## WHAT YOU HAVE TO DO:
Pull out each line of the data that includes the word "input".

## Records excerpted from a collection:
◇ ◇ ◇ ◇ ◇
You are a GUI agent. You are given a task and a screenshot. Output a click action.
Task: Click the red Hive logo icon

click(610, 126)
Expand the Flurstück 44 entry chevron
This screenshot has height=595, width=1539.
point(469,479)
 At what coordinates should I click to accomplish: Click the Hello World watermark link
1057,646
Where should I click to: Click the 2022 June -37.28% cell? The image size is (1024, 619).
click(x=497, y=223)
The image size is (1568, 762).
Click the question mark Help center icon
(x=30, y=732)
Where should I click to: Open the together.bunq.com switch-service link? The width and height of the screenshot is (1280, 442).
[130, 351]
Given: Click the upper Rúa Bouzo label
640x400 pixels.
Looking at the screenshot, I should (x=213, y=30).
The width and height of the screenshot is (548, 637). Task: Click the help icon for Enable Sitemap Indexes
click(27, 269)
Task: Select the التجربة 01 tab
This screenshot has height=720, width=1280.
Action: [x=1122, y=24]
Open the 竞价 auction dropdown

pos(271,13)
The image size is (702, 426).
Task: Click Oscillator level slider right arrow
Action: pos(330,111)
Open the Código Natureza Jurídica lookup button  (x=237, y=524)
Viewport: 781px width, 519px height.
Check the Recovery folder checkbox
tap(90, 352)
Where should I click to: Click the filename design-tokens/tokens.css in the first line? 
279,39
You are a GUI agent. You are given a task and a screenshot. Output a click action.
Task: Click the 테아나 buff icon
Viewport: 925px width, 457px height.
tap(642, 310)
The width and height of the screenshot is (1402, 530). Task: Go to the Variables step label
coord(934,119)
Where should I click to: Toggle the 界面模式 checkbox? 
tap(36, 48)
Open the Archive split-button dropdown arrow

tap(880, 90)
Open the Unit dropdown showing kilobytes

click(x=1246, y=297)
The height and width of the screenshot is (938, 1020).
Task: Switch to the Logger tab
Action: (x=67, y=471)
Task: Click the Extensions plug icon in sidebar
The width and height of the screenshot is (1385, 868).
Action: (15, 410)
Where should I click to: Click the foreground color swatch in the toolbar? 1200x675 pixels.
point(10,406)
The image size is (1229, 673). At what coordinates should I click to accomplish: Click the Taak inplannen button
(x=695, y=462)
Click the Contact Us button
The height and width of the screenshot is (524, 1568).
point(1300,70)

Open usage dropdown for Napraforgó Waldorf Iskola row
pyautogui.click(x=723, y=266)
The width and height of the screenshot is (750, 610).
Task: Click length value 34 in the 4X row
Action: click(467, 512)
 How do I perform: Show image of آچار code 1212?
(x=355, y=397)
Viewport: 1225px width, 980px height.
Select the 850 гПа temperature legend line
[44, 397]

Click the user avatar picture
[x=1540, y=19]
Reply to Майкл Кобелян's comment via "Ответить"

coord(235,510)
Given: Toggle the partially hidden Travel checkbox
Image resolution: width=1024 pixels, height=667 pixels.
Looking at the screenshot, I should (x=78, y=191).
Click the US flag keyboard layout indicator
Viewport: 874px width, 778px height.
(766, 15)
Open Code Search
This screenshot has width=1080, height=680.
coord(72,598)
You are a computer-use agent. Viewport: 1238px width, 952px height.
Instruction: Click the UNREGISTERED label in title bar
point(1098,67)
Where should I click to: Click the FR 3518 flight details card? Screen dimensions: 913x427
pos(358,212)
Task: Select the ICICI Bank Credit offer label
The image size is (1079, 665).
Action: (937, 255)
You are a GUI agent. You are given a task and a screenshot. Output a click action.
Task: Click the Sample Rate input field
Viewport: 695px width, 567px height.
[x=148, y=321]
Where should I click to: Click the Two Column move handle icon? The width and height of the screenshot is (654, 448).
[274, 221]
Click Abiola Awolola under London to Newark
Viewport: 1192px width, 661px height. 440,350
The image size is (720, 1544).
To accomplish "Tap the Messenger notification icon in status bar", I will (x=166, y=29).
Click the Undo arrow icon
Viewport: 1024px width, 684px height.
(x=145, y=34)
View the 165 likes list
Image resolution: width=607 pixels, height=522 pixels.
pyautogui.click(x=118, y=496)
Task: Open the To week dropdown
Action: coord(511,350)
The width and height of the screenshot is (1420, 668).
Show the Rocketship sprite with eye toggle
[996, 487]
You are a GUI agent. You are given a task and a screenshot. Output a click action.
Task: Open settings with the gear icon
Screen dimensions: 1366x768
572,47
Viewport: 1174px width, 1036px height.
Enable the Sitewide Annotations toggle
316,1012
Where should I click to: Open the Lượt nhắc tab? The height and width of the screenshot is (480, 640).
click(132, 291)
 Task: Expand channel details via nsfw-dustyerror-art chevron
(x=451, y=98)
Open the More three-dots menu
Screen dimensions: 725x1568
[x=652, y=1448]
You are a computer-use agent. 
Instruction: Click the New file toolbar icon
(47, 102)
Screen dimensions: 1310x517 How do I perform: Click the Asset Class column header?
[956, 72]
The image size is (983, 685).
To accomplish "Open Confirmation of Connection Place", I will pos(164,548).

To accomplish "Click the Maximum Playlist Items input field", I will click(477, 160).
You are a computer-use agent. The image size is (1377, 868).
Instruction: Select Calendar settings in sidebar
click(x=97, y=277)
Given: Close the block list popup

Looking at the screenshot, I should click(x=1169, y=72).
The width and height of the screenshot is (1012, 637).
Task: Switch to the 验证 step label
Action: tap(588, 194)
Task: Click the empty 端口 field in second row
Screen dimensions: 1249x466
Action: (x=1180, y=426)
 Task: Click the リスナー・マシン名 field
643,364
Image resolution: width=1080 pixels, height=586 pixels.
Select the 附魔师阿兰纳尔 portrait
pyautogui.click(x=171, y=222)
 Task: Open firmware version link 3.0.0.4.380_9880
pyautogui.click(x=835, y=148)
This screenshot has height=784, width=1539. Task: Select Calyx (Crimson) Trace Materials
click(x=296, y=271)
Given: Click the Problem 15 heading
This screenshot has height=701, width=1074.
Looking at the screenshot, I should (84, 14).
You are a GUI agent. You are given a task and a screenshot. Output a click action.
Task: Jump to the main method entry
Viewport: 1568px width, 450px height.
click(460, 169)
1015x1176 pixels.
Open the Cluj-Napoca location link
◇ ◇ ◇ ◇ ◇
## OUTPUT:
Task: Click the Sample Rate input field
To accomplish "Click the Maximum Playlist Items input field", I will click(477, 160).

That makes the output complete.